Facility managers may be reluctant to test the standby generators, transfer switch, and other components under load because of cost, inconvenience, or other reasons. If the testing reveals a problem, then what? However, there are several very important reasons to test the onsite power system.

Why test

A standby generator that is idle most of the time needs to be exercised to prevent the system from breaking down due to lack of use. Testing helps facility managers proactively diagnose and fix problems and determine if an aging standby system is due for replacement or component upgrades — at a time the system is not needed.

Testing a generator with a load bank eliminates the effects of wet stacking, which is the build-up of carbon deposits in the exhaust. This build-up can adversely impact generator components including piston rings, turbochargers, injector nozzles, the combustion chamber and the exhaust pipe, reducing engine life. Running the generator at the required percentage of the rated load burns off carbon deposits in the engine.

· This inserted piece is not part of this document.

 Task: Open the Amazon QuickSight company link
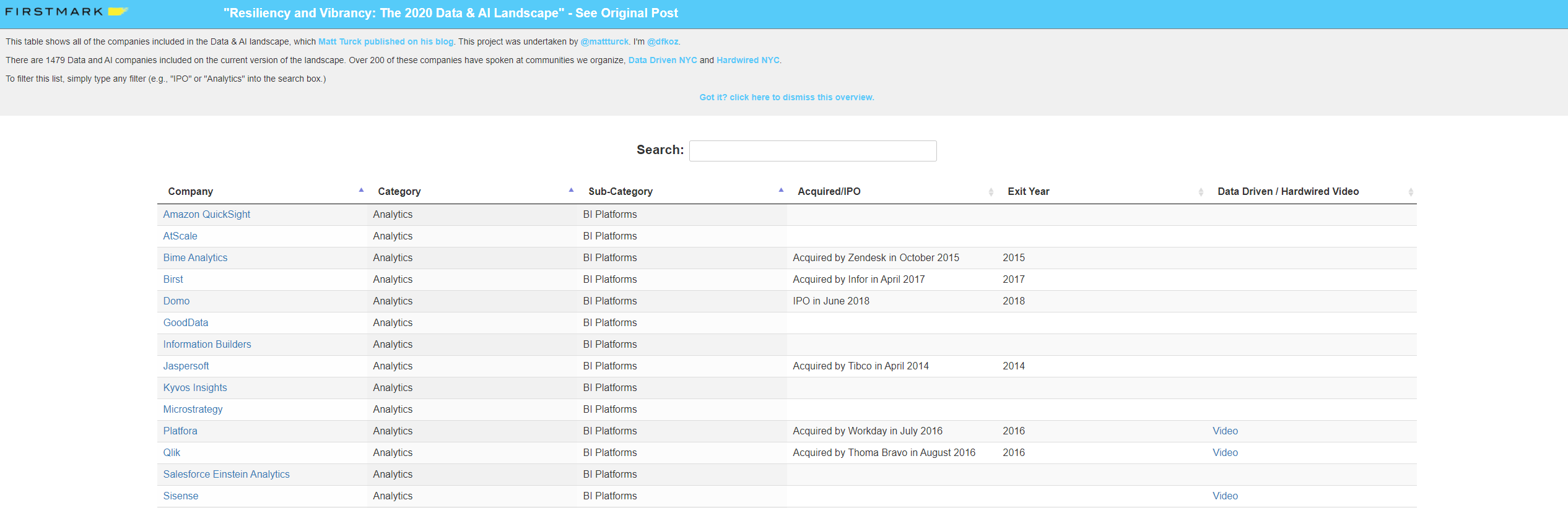click(x=206, y=214)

The technicians conducting the load testing will also monitor the engine for leaks, temperature and oil pressure and, based on their observations and readings, be ready to disconnect the load if problems arise.

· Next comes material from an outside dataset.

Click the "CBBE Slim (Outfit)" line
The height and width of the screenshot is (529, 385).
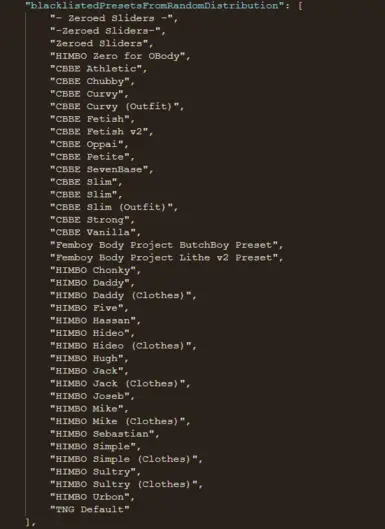coord(114,207)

Ultimately, the cost of regularly scheduled maintenance and testing is low compared to the financial fallout of even a brief outage, and its negative impact on productivity and, if customers are affected, on reputation. Plus, if a facility fails to test and keep records, and the standby systems fails after a utility power outage, an insurance provider could refuse to protect the building owner against claims from clients for loss of business.

How to test

The most efficient and safest way to evaluate the health of a standby power system is to schedule periodic field testing of the standby generator, the transfer switch, the paralleling switch gear and all the associated components under the equivalent of a live load. The test should be conducted by qualified technicians under controlled conditions.

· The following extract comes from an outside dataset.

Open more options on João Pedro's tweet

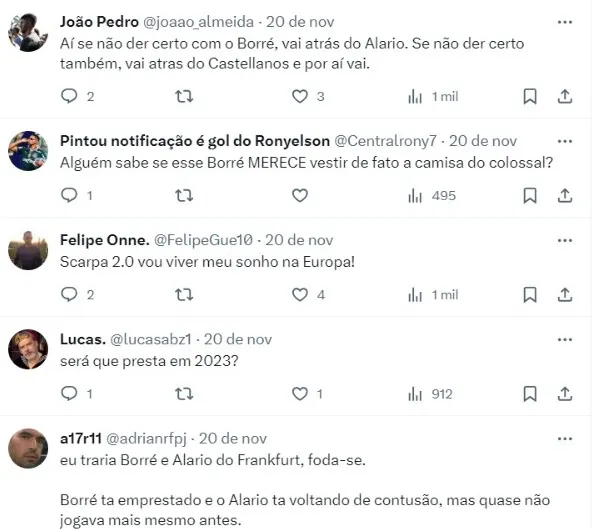tap(564, 22)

(Turning on a generator without a load attached is like turning on the ignition in a car left up on jacks in a garage for a long time and leaving the car in park. There is no way to know if the vehicle will operate on the road. Just hearing the motor run doesn’t mean the car can be driven or the tires are aligned.)

Load testing is typically done by applying an outside electrical load (usually a load bank) to the standby generator. The load bank, which is generally portable and transported to the facility on a flatbed trailer or the back of a truck, is equal to the total load the generator would be expected to carry if utility power became unavailable. This type of test does not disturb the live load and eliminates the risk of causing a loss of power should the system not function as intended.

Once the load bank is connected to the standby generator, the generator is turned on and — presuming the transfer switch operates as intended — operated for a predetermined period of time. The attending technicians make note of any operational problems, which the facility manager can then address at a non-critical time.

When to test

How often the testing should occur depends on the classification or use of the facility, local building code, the original equipment manufacturer’s recommendations for the application, and operating conditions (climate, weather, humidity, ambient temperatures, and exposure to dust, sand, and other airborne contaminants).

For instance, at data centres where business disruptions due to loss of power can be costly, exercising the standby generator may be a weekly practice, with load testing conducted yearly at a high level load and monthly at a lower level load.

(CSA 282 from the Canadian Standards Association calls for a monthly 60-minute building load test at minimum 30 per cent of the rated load for emergency generators, which could be considered a guideline for standby generators for on-site power systems.)

While some facility managers may balk at the cost of load bank testing, the expense is substantially less than the costs of an unexpected outage that disrupts business. Scheduling periodic field testing and proactively diagnosing and fixing problems when the standby generators isn’t needed will help ensure a facility isn’t left in the dark when the generator is needed.

Bhavesh S. Patel is vice president, Global Marketing for ASCO Power Technologies, a business of Emerson Network Power. He can be reached at or 800-800-ASCO.

2 thoughts on “The case for load testing standby generators

  1. Thanks for the above valuable information, but what about if there are no ready terminals to connect the load back?

    I think it will be very risky to disconnect the load cables from the generator and connect the load back direct to the generator, maybe during this test the utility will shut down and the generator will be required. Also in this case the ATS well nut be tested.

    What it’s the solution in this case?


  2. Facility needs to have some sort of quick disconnect installed as part of testing. If not, then there is a disruption to existing facility when testing is conducted.

    Those facilities that do not have provision…does testing during off-hours or weekends to minimize impact of disruption.